Respondent cites two other supreme court cases which we find distinguishable. In re Custody of Purdy (1986), 112 Ill. 2d 1, 490 N.E.2d 1278, dealt with a post-judgment petition for change of custody. The court ordered a change of custody from mother to father. The order, effective September 22, 1984, discussed the mother’s visitation rights, but reserved ruling on summer visitation which was to begin in the summer of 1985. The mother appealed the change of custody order. The supreme court determined that all matters related to the change of custody had been decided, except the distant issue of summer visitation. The court noted that such visitation was always subject to revision and found that the timeliness of the appeal did not conflict with the policy against piecemeal litigation. The second case is In re Marriage of Cannon (1986), 112 Ill. 2d 552, 494 N.E.2d 490. In Cannon, the trial court dissolved the marriage by an order entered in December 1983, and by order entered in July 1984, determined the remaining ancillary matters. The maintenance provision reserved the possibility of court review of maintenance for a two-year period. The supreme court determined that the inclusion of a period of review did not render the order unappealable. The court again distinguished Leopando on the grounds that all issues had been decided. The period of review was merely incidental to the other issues. Cannon, 112 Ill. 2d at 556, 494 N.E.2d at 492.

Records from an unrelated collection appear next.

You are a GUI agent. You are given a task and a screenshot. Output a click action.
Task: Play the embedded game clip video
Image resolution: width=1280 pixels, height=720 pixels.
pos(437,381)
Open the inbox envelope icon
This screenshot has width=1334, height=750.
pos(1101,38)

We believe the principle involved is preventing piecemeal appeals from matters which are interrelated and should properly be decided together. In the instant case, we are passing upon two petitions which involve issues that affect one another. One petition asks for a reduction of child support, in part, because the daughter is attending college, thereby incurring significant educational expenses. The second petition requests contribution for the education costs. The same evidence of the financial assets of the parties determines the result of each petition. The evidence was produced at one hearing. The court made its findings in its letter of June 26, 1987, and related the amount of child support for the youngest child to the added burden of paying for a year of college for the elder daughter. The matters are interrelated and dependent upon each other. They constitute a single claim, and Rule 304(a) has no application. It is only common sense that they be decided together. Therefore, we hold that Leopando applies to post-dissolution proceedings. When a petition or petitions are *324filed which seek modification of issues determined in the dissolution proceedings, all matters which are interrelated, that is, where the resolution of one affects the outcome of the other, must be determined before an appeal may be filed. We deny the motion to dismiss.

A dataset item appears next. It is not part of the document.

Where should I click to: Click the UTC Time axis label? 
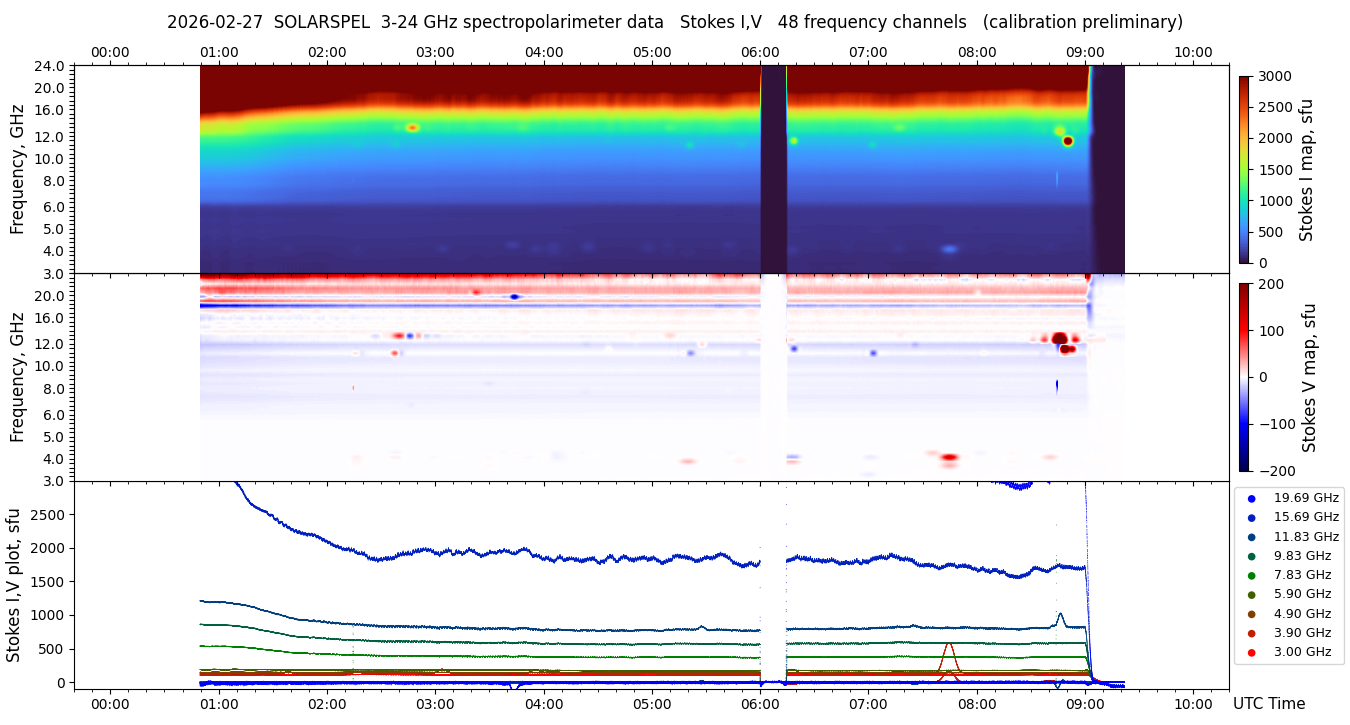tap(1268, 704)
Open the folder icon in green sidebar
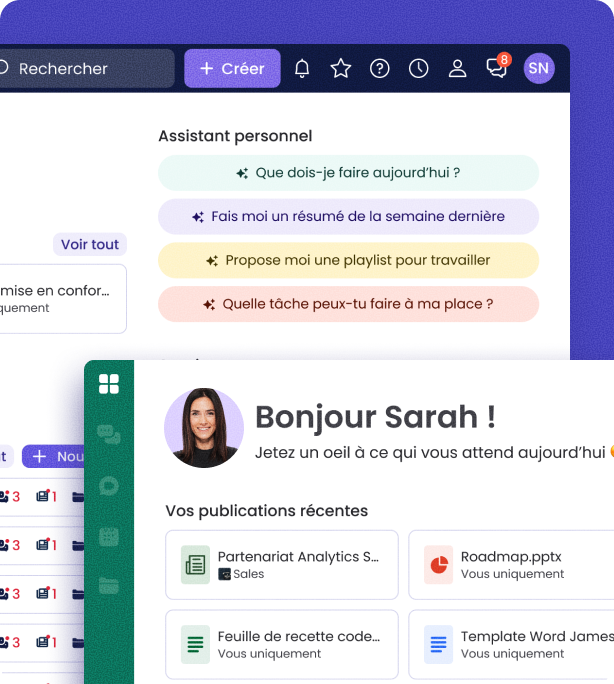The image size is (614, 684). (x=109, y=586)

We may now address the merits of petitioner’s arguments. On appeal, petitioner alleges the following errors: (1) the trial court erred in computing respondent’s net income; (2) the trial court erred in setting respondent’s child support payments; (3) the trial court erred in ordering petitioner to pay a portion of Stacey’s college expenses; and (4) the court abused its discretion in not awarding petitioner her attorney fees.

The first question is whether the trial court correctly found respondent’s annual net income to be $62,000. At the hearing, respondent testified that his biweekly gross income was $4,146, and submitted pay receipts verifying this figure. Petitioner’s attorney on cross-examination calculated respondent’s annual gross income to be $107,000 by multiplying the biweekly figure by 26. In his testimony, respondent simply deferred to counsel’s calculations. In its letter of June 26, 1987, the court found respondent’s net annual income to be $62,000 without explaining how the figure was calculated. The motion to reconsider the order regarding child support was heard on August 19, 1987. At that hearing, the trial court stated the $62,000 figure was also calculated from the most recent pay receipts. Deducting respondent’s withholding for Federal and State taxes and the Social Security (FICA) payment from $4,146 and multiplying by 26 roughly equals $62,000.

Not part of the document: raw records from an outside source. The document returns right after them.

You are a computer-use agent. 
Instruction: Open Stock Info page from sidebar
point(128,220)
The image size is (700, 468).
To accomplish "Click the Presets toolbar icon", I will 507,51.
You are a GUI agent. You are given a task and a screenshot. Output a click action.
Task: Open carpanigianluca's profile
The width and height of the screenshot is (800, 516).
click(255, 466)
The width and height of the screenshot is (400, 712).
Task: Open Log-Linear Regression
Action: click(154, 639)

Petitioner argues this computation is erroneous for several reasons. Respondent’s most recent pay receipt included deductions for FICA. However, the FICA contribution applies only to the first $43,800 of wages in 1987, up to a maximum payment of $3,131.70. Respondent’s net income increased by nearly $600 per month when he reached the maximum. For that reason alone, respondent’s net income figure is significantly inaccurate. We recognize that we are dealing with an income that is above average. In addition to changes caused by FICA, respondent has certain options he may make which can vary the net figure appearing on his pay receipts. For that reason, it is a better practice to provide some expert testimony, such as from an accountant or financial adviser, who could provide a reliable estimate of an annual net income from the information provided on one or two biweekly pay receipts. The burden of providing such evidence lies with the parties and not with the court.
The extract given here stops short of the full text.